__List of tasks__:
1/ From the 2018 gubernatorial elections overview, extract the passage starting with "2018 Gubernatorial Elections" and going on through "American Governor blog.", word for word.
2/ According to the 2018 gubernatorial elections overview, which state's governorship did Republicans win from an independent?

__Document segment__:
[Start of Attachment]

2018 Gubernatorial Elections

NOTE: For information and analysis on the 2018 gubernatorial election results, see the Center on the American Governor blog.


Much of the attention surrounding the 2018 election season focused on whether Democrats would be able to take control of the U.S. House and/or Senate, or whether one or both chambers would continue to have Republican majorities. Another important party battle was also underway, however, with Democrats attempting to cut into the historically high number of governorships–33–held by Republicans in 2018.

Democrats did not lack for opportunity: 36 states held gubernatorial elections in 2018, with 26 of the seats in question held by Republicans. While not all of the races were competitive, they were all important. In addition to determining policy priorities in the states and giving prominence to potential future presidential candidates, the gubernatorial election results will soon have a significant impact on another key political process: redistricting. Most of the governors elected in 2018 will lead their states in 2020, the year in which the important redistricting process will begin determining the shape of both Congressional seats and those in the state legislature.

In the end, Democrats picked up seven gubernatorial seats, while Republicans won one seat (in Alaska) formerly held by an independent. In 2019, as a result, Republicans will control 27 governorships while Democrats will control 23.

Below is a quick look at the 2018 races, including a look at which races featured open seats and the primary dates and results for each state.


States Holding Gubernatorial Elections and Current Party Affiliation


2018 gov elections


Alabama, Alaska, Arizona, Arkansas, California, Colorado, Connecticut, Florida, Georgia, Hawaii, Idaho, Illinois, Iowa, Kansas, Maine, Maryland, Massachusetts, Michigan, Minnesota, Nebraska, Nevada, New Hampshire, New Mexico, New York, Ohio, Oklahoma, Oregon, Pennsylvania, Rhode Island, South Carolina, South Dakota, Tennessee, Texas, Vermont, Wisconsin, Wyoming




Republican Incumbent (26)

[End of Attachment]

__Dataset entries__:
[Start of Attachment]

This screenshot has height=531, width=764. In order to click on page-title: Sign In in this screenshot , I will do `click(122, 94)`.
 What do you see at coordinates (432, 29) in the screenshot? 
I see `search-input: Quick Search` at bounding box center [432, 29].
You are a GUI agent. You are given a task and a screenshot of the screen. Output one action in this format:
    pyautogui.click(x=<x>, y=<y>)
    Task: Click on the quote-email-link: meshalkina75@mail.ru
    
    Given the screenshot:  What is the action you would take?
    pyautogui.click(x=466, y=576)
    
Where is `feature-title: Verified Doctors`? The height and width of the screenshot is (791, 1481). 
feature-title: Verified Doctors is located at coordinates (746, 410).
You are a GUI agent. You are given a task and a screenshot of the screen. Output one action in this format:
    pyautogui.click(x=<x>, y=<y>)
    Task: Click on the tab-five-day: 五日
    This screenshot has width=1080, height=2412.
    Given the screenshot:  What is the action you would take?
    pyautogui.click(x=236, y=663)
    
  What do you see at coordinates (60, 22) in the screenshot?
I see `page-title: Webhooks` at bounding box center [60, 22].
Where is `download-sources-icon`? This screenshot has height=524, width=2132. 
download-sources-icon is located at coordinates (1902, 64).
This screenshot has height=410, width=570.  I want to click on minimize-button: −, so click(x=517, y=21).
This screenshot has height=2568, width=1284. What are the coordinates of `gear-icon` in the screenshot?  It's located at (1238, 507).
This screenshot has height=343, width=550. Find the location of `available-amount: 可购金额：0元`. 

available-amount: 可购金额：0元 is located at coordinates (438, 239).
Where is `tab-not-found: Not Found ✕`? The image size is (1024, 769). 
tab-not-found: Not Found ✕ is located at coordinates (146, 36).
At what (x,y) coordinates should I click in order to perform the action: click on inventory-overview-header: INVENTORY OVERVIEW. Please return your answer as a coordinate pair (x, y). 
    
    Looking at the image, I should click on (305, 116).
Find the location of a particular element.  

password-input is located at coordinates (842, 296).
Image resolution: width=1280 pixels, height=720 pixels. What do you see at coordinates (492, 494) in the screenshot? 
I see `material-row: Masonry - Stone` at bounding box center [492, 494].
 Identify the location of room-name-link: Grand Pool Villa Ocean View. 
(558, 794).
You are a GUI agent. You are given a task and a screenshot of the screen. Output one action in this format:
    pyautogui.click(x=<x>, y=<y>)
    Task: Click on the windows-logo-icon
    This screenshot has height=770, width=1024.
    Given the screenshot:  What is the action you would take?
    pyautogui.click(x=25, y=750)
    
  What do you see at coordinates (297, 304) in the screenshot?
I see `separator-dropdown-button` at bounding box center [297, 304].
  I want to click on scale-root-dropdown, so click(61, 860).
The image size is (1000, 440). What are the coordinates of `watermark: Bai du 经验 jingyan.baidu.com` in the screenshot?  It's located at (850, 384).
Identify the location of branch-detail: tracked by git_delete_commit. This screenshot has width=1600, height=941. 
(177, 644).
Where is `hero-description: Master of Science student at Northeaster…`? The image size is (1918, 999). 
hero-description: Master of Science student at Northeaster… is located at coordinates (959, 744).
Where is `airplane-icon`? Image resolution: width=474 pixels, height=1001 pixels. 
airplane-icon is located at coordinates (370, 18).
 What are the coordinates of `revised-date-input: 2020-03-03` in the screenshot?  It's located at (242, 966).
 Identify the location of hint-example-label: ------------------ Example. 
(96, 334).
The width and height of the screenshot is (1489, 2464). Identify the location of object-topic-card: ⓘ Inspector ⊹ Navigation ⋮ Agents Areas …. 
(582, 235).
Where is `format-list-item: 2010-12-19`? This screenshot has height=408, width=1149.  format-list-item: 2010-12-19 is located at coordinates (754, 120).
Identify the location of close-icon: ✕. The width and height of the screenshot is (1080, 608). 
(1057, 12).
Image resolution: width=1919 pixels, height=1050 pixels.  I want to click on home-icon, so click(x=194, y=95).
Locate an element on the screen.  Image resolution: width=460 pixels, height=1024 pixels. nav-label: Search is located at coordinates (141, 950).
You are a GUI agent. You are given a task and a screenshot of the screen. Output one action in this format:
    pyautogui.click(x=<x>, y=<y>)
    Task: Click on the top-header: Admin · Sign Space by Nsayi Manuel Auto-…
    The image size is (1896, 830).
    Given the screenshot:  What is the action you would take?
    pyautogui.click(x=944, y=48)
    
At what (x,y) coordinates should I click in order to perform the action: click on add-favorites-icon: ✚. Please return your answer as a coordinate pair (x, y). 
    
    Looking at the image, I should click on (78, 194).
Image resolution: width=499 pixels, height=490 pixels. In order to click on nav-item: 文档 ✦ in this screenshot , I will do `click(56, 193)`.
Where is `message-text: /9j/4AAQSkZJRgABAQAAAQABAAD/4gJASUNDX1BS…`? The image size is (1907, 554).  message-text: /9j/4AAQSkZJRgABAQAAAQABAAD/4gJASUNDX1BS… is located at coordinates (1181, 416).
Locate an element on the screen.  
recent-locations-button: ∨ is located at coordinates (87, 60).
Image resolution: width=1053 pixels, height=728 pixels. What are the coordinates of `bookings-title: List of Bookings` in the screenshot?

[End of Attachment]

__Answers__:
1/
2018 Gubernatorial Elections

NOTE: For information and analysis on the 2018 gubernatorial election results, see the Center on the American Governor blog.

2/ Alaska